Conjoncture oblige, la Suisse engrange les milliards. Elle devrait en verser un aux pays de l’Est. Les raisons de dire oui sont multiples, des plus sordides aux plus généreuses

«Une broutille, une goutte d’eau sur une pierre brûlante.» La broutille, ce sont les 4,3 milliards inattendus de bénéfice dans les comptes 2006 de la Confédération — alors qu’un déficit de 700 millions était budgété — et la pierre brûlante les quelques 130 milliards de dette publique. Donc pas question de dilapider ce divin pactole, Hans-Rudolf Merz l’a fait savoir sitôt la bonne nouvelle divulguée. Et la presse, en l’occurrence lucernoise, d’applaudir cette prudence des deux mains avec son histoire de goutte d’eau et de pierre brûlante.

Merz a évidemment beau jeu de s’attribuer le rôle de Cassandre et de claironner «qu’il faut penser au lendemain même les jours de fête»: une série de charges nouvelles pointent en effet à l’horizon confédéral — la facture des intempéries 2005, la revalorisation des caisses de pension, de la l’assurance invalidité, la péréquation financière et autres factures encore plus absconses.

La gauche est dans son rôle en affirmant qu’au contraire, le moment est venu de distribuer la manne à tout vent, et spécialement dans la formation et la recherche. Pour l’instant la droite se frappe la poitrine et soutient son ministre des finances: promis, juré, cet argent ira au remboursement de la dette.

Seulement voilà: le pactole arrive à une année des élections fédérales, période propice aux mesures spectaculaires, aux cadeaux ciblés et aux gâteries corporatistes, histoire de flatter le souverain en lui caressant l’estomac. Un électeur que la notion même de réduction de la dette publique fait rarement frétiller, mais prêt à saliver en revanche devant la bonne parole: baisses des impôts, soutien aux familles etc.

Bien sûr à l’inverse il y a ceux qui s’agacent de voir cette annonce de bénéfice et de caisses pleines intervenir à quelques semaines d’une votation sur un milliard à distribuer aux nouveaux membres de l’UE, qui ont le tort de se situer un peu à l’est sur la carte. Une manière de signifier sans réplique au bon peuple que la Suisse a largement les moyens de verser cette obole, âprement négociée avec Bruxelles.

Tellement âprement que Bruxelles n’a réussi à imposer aucune de ses conditions — un accord juridique qui aurait engagé formellement la Confédération à une aide étendue à la Grèce et au Portugal, etc.

Un bloc de données

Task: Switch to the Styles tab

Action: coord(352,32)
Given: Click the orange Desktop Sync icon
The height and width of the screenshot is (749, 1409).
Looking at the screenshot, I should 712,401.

▸ Consignes:
**1.** Recopiez le passage du texte sur le bénéfice de la Confédération depuis "Seulement voilà: le" jusqu'à "négociée avec Bruxelles." inclus.
**2.** D'après le texte sur le bénéfice de la Confédération, quel résultat était budgété pour les comptes 2006 ?
Ce listing vient d'une autre source.

▸ Réponses dans l'ordre:
**1.**
Seulement voilà: le pactole arrive à une année des élections fédérales, période propice aux mesures spectaculaires, aux cadeaux ciblés et aux gâteries corporatistes, histoire de flatter le souverain en lui caressant l’estomac. Un électeur que la notion même de réduction de la dette publique fait rarement frétiller, mais prêt à saliver en revanche devant la bonne parole: baisses des impôts, soutien aux familles etc.

Bien sûr à l’inverse il y a ceux qui s’agacent de voir cette annonce de bénéfice et de caisses pleines intervenir à quelques semaines d’une votation sur un milliard à distribuer aux nouveaux membres de l’UE, qui ont le tort de se situer un peu à l’est sur la carte. Une manière de signifier sans réplique au bon peuple que la Suisse a largement les moyens de verser cette obole, âprement négociée avec Bruxelles.

**2.** Un déficit de 700 millions.